The Property Institute has accused Labour of resorting to "envy politics" with its policy to remove tax breaks for property investors, claiming the move is a "direct attack" on mum and dad investors.
At Labour's election year congress, Labour leader Andrew Little outlined policy to phase out the tax breaks which allow investors to claim tax deductions on other income for losses on rental properties.
Little said the tax breaks mainly benefited big-time property speculators, foreign owners and high income earners and were cited as a driver of house price increases by the International Monetary Fund and the Reserve Bank.
"One in seven property buyers in the Auckland market right now are people who own five or more properties. They are the people I am targeting. They are the people shutting out young couples trying to buy their first home."
However, the Property Institute chief executive Ashley Church said it was a cynical move designed to set one section of New Zealand society against another and a "direct attack" on those who bought an investment property as a nest egg for retirement.
He said it could also result in fewer rental properties - and higher rents as landlords tried to claw back the losses.
"Your typical property investors are average mums and dads - not wealthy cigar-smoking fat cats.
"This move would certainly stop them investing, but in the process it would quickly lead to a shortage in rental housing which would fall back on the Government - so it would end up costing the taxpayer a lot more in the long run."
Church also disputed Little's claim it would even things up for first-home buyers, saying families were being closed out of the housing market by high loan-to-value ratios, not investors.
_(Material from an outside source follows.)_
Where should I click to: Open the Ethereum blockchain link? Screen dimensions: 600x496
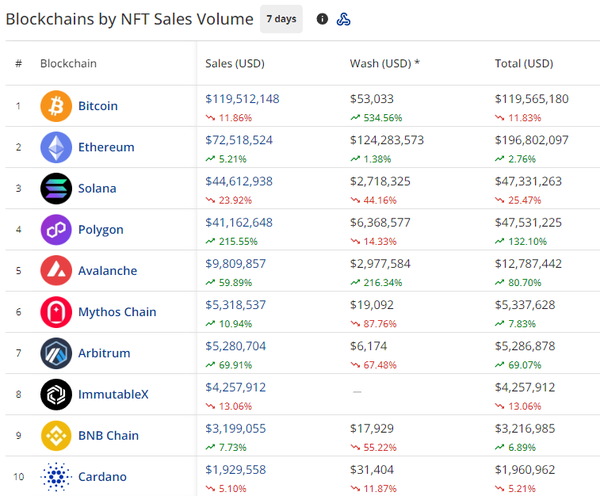click(106, 147)
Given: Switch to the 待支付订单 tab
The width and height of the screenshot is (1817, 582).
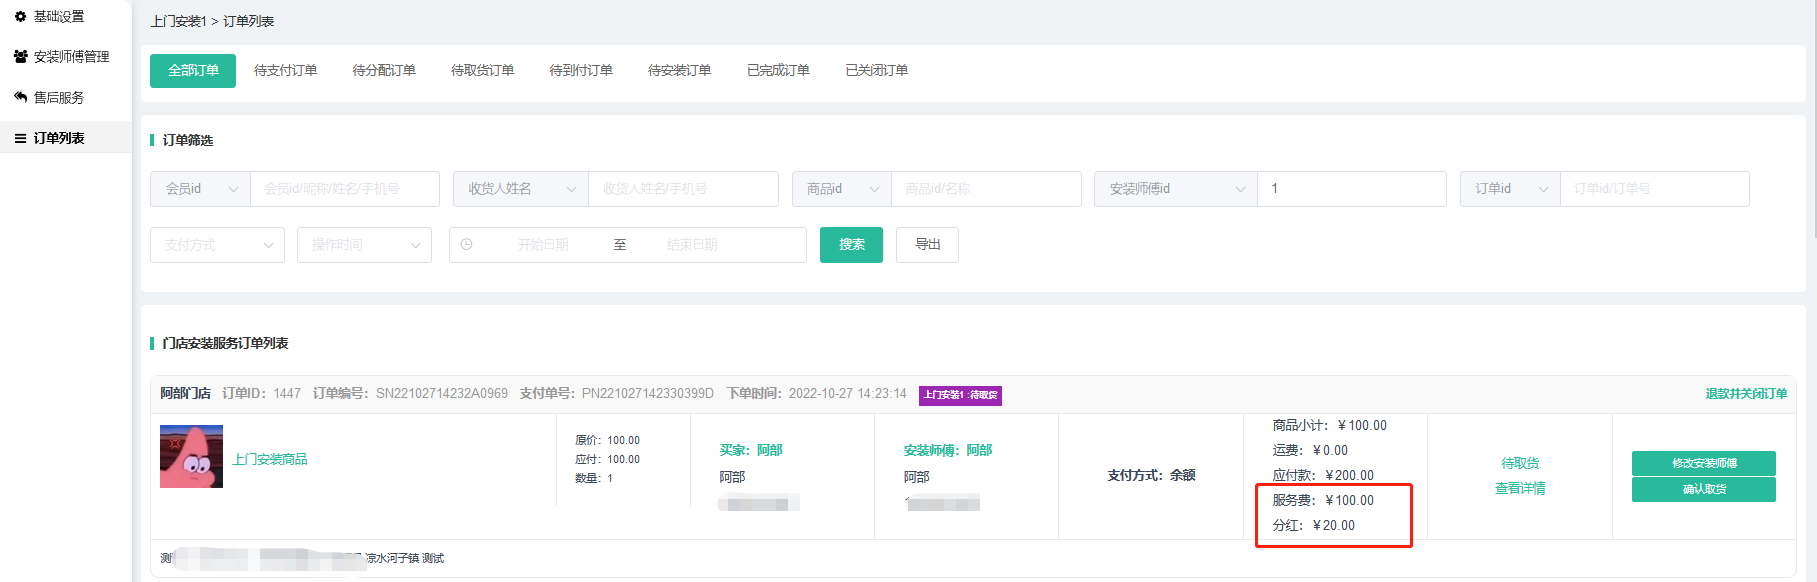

Little denied it would hurt small investors, saying many only used it for a short period when interest payments were high.
"The people we are going after are the multiple property owners who deliberately set up a property portfolio to run at a loss, offset it off other income and demand a taxpayer subsidy - that's coming to an end."
He said those who had entered the property market on the basis of using negative gearing to offset losses would have five years to adjust as the policy was phased in.
Labour released figures showing 35 per cent of non-residents who owned rental properties in the last year had declared rental losses totalling $47 million. That was about 8000 of 23,000 overseas-based owners. The figures also showed about 91,000 taxpayers declared rental losses in 2015 and of the $149m claimed in tax breaks on that, $60m was for the top 10 per cent of income earners.
National's campaign chairman, Steven Joyce, said removing the tax breaks for property investors would not have the effect Labour claimed - and would hit mum and dad investors more than Little believed.
He said Little's claim few small-time investors used it was "pulled out of the proverbial", saying negative gearing was used for all loss-making investments - not just residential property.
He said tax working groups under Labour and National had concluded getting rid of negative gearing was unlikely to result in more housing supply and the most likely impact was higher rents. "You'll end up with fewer houses being built and higher rents."
He said countries which had ring-fenced housing losses still suffered fluctuations in house prices.
Joyce said the bright-line test to tax capital gains on houses which were on-sold within two years and removing depreciation had helped.
"Those two steps are the least likely to reduce supply and least likely to push up rents. If you combine those with the Reserve Bank's [loan-to-value ratios] you will see Auckland house prices at the moment are flat to falling. The challenge is to not do too much on the demand side so you end up reducing the level of supply."
Little insisted it was an important step to help first-home buyers who did not benefit from the tax breaks.
"This will create a level playing field for home buyers and help families get a fair shot at buying a place of their own."
Andrew King, executive officer of the NZ Property Investors' Federation, said the advantage the tax breaks gave to investors was over-exaggerated. He estimated that removing the ability to claim losses for rental property providers would increase the cost of providing the average home from $6184 a year to $10,293 - an increase of $79 per week.
Little said the International Monetary Fund and the Reserve Bank had advised removing the tax breaks.
Last year, the IMF said ring-fencing tax losses on housing investments would weaken a significant price driver in real estate.
Negative gearing means that if the cost of a rental property in mortgage interest, maintenance, water, and rates are more than the income from rent, the owner can get a tax deduction on the loss. It is seen as an incentive to invest in housing.